▶ [Stated exercise]
Rewrite every record with "screenshot" renamed to "screen capture" and all other text left as it is.
........
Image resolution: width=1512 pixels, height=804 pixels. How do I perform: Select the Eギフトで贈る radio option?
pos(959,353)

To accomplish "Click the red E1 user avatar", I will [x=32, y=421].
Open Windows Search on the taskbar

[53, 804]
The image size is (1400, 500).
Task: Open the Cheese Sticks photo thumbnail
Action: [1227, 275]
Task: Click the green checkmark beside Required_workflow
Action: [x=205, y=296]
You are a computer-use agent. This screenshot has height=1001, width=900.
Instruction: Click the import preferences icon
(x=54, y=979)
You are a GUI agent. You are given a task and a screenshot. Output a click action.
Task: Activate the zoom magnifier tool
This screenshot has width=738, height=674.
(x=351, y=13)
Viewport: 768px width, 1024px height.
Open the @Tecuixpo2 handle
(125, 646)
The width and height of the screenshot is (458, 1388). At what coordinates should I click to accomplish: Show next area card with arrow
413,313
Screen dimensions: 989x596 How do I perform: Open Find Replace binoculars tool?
........
▶ [Completed task]
Image resolution: width=1512 pixels, height=804 pixels. How do I perform: Select the Eギフトで贈る radio option?
pos(959,353)

To accomplish "Click the red E1 user avatar", I will [x=32, y=421].
Open Windows Search on the taskbar

[53, 804]
The image size is (1400, 500).
Task: Open the Cheese Sticks photo thumbnail
Action: [1227, 275]
Task: Click the green checkmark beside Required_workflow
Action: [x=205, y=296]
You are a computer-use agent. This screen capture has height=1001, width=900.
Instruction: Click the import preferences icon
(x=54, y=979)
You are a GUI agent. You are given a task and a screen capture. Output a click action.
Task: Activate the zoom magnifier tool
This screen capture has width=738, height=674.
(x=351, y=13)
Viewport: 768px width, 1024px height.
Open the @Tecuixpo2 handle
(125, 646)
The width and height of the screen capture is (458, 1388). At what coordinates should I click to accomplish: Show next area card with arrow
413,313
Screen dimensions: 989x596 How do I perform: Open Find Replace binoculars tool?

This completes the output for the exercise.